Rottigni also advocated for a “dual approach,” combining a central bank digital currency (CBDC) with digital currencies issued by commercial banks. This strategy, he believes, would enable Europe to keep pace with other jurisdictions.
He specifically cited the United States, where the GENIUS Act recently regulated privately issued stablecoins. This development underscores the need for Europe to innovate without falling behind, Rottigni stated.
Current plans anticipate an official launch of the digital euro in 2029, following a pilot phase set to begin in 2027. This timeline is contingent on legislative approval expected next year.
The Italian banking sector’s declarations follow an agreement among European Union finance ministers, European Central Bank President Christine Lagarde, and Commissioner Valdis Dombrovskis. This accord established the framework for the digital euro’s development.
Under this agreement, ministers will have a say in the final decision on the currency’s issuance and on potential holding limits for Eurozone residents. These limits are designed to mitigate the risk of large-scale deposit outflows from traditional banks.
Despite Italian support, the project faces criticism from other quarters. The German Banking Industry Committee, a major lobby group, has expressed reservations about the initiative.
Conservative Member of European Parliament (MEP) Fernando Navarrete also voiced skepticism. He proposed a more limited version of the digital euro, focused solely on offline payments, as reported by the Financial Times.
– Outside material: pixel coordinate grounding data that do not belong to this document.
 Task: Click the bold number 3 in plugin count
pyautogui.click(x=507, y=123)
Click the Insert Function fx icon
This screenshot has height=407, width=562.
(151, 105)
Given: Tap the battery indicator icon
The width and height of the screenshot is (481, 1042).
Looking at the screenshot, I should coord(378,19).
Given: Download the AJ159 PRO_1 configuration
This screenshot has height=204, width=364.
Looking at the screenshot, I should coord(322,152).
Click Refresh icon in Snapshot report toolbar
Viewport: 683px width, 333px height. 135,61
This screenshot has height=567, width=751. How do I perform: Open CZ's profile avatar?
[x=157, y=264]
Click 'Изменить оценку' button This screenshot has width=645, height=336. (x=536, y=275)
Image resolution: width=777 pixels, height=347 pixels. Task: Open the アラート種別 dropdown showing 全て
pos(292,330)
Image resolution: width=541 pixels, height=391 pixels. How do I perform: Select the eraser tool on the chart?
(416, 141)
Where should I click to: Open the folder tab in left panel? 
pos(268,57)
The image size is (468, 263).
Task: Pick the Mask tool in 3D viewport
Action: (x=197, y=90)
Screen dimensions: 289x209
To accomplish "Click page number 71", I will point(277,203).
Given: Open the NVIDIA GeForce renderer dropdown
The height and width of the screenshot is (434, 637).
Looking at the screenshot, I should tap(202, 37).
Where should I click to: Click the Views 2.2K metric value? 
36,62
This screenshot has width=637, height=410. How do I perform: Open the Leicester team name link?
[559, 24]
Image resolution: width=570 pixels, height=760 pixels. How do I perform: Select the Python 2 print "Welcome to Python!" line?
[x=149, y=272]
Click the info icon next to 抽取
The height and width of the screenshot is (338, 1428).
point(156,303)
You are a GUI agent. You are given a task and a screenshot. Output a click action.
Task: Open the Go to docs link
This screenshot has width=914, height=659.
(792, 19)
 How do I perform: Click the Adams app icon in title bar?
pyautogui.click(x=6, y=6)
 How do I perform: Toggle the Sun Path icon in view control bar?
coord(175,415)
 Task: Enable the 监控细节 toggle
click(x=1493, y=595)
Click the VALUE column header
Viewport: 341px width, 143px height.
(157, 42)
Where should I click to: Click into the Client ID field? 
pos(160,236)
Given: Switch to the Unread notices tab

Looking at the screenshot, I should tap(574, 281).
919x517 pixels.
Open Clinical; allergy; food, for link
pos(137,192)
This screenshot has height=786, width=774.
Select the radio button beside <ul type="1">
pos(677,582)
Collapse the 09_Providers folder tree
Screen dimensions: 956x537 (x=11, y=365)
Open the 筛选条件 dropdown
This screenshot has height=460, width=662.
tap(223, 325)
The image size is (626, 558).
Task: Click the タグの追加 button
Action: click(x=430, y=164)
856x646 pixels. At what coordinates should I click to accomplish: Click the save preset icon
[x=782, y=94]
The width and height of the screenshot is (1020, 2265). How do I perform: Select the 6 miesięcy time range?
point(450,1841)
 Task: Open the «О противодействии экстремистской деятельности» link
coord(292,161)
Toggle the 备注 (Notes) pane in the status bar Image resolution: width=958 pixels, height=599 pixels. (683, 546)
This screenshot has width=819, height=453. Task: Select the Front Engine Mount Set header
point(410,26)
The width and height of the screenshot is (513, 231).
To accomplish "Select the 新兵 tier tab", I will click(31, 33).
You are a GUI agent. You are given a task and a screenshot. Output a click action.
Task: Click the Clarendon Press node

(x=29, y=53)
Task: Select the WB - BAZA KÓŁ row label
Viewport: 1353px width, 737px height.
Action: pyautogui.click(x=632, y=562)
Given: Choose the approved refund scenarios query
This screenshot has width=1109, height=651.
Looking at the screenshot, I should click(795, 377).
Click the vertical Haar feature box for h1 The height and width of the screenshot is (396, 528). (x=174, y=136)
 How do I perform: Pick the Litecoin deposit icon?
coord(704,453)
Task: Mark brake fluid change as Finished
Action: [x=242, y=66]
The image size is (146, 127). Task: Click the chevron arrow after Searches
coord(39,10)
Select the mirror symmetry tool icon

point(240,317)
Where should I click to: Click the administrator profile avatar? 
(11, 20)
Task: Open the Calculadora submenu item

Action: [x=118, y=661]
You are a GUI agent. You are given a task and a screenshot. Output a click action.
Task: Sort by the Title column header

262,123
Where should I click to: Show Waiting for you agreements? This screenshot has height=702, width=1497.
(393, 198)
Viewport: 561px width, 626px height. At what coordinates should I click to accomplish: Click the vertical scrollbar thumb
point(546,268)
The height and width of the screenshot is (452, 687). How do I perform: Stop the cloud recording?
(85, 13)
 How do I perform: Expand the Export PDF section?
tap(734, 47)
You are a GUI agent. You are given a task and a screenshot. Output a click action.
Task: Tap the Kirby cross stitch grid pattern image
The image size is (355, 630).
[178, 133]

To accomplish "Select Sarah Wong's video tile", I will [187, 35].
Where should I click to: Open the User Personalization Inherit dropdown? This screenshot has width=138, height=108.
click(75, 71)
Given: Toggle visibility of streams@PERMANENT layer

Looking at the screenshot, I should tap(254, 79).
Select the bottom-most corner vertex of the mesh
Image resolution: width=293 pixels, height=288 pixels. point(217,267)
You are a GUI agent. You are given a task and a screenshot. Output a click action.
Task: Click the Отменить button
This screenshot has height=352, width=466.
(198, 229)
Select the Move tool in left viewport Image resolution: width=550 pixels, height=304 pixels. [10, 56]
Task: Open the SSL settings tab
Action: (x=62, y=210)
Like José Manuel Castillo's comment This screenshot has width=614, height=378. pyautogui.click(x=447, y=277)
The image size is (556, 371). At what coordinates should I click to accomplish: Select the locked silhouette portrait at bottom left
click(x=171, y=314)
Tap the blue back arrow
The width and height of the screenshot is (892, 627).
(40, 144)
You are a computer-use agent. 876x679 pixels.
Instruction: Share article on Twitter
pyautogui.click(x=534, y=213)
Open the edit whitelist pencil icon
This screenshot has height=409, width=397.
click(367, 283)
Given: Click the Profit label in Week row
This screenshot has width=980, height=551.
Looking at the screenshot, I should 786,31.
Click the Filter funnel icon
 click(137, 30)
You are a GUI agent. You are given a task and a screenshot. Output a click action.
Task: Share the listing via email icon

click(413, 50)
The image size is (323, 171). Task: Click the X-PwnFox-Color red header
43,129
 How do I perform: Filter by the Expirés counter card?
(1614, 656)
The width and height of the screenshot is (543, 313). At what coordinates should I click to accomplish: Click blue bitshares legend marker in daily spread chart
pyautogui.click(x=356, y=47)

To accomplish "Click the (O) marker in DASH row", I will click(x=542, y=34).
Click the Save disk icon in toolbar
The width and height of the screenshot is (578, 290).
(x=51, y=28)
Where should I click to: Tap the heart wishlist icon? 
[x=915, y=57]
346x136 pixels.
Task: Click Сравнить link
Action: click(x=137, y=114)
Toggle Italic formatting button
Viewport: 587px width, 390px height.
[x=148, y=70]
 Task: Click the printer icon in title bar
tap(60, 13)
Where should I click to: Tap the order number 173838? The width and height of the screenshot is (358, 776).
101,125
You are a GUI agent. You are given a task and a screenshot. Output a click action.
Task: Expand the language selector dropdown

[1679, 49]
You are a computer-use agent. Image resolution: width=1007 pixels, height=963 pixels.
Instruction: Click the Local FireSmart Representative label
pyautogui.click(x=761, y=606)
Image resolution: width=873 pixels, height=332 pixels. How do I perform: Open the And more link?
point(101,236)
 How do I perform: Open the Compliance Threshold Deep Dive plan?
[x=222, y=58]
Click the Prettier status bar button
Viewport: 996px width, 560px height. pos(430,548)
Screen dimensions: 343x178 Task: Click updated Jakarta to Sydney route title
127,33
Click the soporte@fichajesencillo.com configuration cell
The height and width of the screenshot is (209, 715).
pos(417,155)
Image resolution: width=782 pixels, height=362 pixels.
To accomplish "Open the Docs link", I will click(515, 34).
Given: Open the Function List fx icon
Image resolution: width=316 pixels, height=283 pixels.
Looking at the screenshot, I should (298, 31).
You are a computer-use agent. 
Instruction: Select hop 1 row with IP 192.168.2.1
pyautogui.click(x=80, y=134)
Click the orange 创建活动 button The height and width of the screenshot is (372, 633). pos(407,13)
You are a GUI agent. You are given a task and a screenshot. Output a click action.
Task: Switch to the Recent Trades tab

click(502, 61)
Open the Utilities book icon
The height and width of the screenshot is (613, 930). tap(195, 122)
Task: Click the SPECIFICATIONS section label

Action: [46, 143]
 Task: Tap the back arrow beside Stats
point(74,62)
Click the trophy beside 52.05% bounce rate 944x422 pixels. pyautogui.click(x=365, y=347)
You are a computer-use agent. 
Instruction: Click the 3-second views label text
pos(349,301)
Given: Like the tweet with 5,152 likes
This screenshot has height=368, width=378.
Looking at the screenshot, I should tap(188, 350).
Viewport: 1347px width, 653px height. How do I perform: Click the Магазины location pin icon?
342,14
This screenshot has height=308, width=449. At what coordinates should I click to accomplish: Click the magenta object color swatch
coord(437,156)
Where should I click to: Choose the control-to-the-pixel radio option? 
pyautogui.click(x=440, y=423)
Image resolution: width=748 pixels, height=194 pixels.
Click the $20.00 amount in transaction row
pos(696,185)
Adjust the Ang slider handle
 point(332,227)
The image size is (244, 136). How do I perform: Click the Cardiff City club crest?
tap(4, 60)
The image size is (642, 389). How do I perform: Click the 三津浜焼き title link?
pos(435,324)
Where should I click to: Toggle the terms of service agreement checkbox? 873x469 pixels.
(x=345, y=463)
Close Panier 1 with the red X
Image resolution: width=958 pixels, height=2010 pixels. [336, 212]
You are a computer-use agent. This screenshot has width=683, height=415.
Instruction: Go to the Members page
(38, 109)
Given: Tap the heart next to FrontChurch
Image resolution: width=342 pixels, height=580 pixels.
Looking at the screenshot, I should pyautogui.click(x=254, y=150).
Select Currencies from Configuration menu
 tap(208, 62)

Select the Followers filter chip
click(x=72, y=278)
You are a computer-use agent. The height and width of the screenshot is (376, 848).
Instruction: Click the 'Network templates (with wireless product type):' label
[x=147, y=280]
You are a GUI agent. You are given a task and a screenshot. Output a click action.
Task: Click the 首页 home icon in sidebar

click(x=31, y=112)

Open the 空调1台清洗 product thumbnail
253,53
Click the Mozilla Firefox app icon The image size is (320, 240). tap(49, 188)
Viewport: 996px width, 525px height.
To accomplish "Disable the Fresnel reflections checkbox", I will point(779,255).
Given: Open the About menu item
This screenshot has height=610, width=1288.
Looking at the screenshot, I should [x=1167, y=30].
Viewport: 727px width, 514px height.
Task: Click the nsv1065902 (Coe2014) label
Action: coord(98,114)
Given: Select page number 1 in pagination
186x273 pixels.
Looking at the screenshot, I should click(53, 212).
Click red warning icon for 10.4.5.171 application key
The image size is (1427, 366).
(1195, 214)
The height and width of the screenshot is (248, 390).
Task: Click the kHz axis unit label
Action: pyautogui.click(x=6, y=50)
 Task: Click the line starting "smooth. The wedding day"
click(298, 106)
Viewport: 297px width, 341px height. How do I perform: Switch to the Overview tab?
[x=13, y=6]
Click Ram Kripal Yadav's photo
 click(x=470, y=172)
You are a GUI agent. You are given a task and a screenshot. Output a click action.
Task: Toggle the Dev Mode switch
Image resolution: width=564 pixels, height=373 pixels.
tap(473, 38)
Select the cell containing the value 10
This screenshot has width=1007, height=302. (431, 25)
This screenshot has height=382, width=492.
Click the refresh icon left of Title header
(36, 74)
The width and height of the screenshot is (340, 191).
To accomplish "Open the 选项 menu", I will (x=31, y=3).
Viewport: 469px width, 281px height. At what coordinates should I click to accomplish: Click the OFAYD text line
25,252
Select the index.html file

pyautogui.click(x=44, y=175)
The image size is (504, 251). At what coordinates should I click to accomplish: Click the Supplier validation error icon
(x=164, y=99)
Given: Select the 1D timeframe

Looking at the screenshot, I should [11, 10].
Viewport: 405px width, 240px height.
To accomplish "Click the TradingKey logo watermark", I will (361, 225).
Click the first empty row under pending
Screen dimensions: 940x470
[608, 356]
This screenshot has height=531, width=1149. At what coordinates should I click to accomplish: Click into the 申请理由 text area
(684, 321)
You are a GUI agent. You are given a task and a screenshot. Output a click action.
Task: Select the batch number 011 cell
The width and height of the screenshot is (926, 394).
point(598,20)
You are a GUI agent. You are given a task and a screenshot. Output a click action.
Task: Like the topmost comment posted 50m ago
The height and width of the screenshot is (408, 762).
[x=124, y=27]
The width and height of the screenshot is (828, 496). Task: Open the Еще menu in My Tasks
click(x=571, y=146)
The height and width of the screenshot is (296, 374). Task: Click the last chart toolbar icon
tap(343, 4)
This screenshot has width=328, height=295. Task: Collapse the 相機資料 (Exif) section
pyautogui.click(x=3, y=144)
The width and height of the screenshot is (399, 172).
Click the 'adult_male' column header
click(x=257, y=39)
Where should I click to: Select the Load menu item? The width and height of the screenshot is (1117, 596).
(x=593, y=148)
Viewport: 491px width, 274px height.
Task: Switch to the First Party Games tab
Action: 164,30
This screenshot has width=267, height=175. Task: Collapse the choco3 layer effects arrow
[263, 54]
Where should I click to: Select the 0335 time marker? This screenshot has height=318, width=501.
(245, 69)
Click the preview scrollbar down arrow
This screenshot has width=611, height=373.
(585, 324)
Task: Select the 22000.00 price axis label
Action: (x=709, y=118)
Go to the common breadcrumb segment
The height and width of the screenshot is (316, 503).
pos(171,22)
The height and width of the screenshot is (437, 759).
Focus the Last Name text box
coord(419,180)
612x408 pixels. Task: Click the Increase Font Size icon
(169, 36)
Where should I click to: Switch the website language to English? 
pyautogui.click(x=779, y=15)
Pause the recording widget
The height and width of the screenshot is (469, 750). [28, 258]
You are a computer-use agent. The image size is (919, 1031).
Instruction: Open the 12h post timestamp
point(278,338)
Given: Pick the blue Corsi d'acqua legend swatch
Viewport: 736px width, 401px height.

Navarrete argued that the digital euro should not be used for wholesale payments between financial intermediaries or other market players. He noted that existing central bank money settlement systems already serve these purposes, and the Eurosystem is exploring other suitable technological options.
The European Central Bank maintains that the digital euro is not intended to replace cash or eliminate banking intermediation. Its core objective is to provide a secure, European alternative to the dominant global digital payment systems.
For Italian banks, the challenge involves balancing infrastructure investment with the need to remain competitive. The ABI trusts that a clear regulatory roadmap and a distributed cost model will enable Europe’s financial system to embrace digitalization while preserving market stability.
As the pilot phase approaches, the debate surrounding the future of money in Europe is intensifying.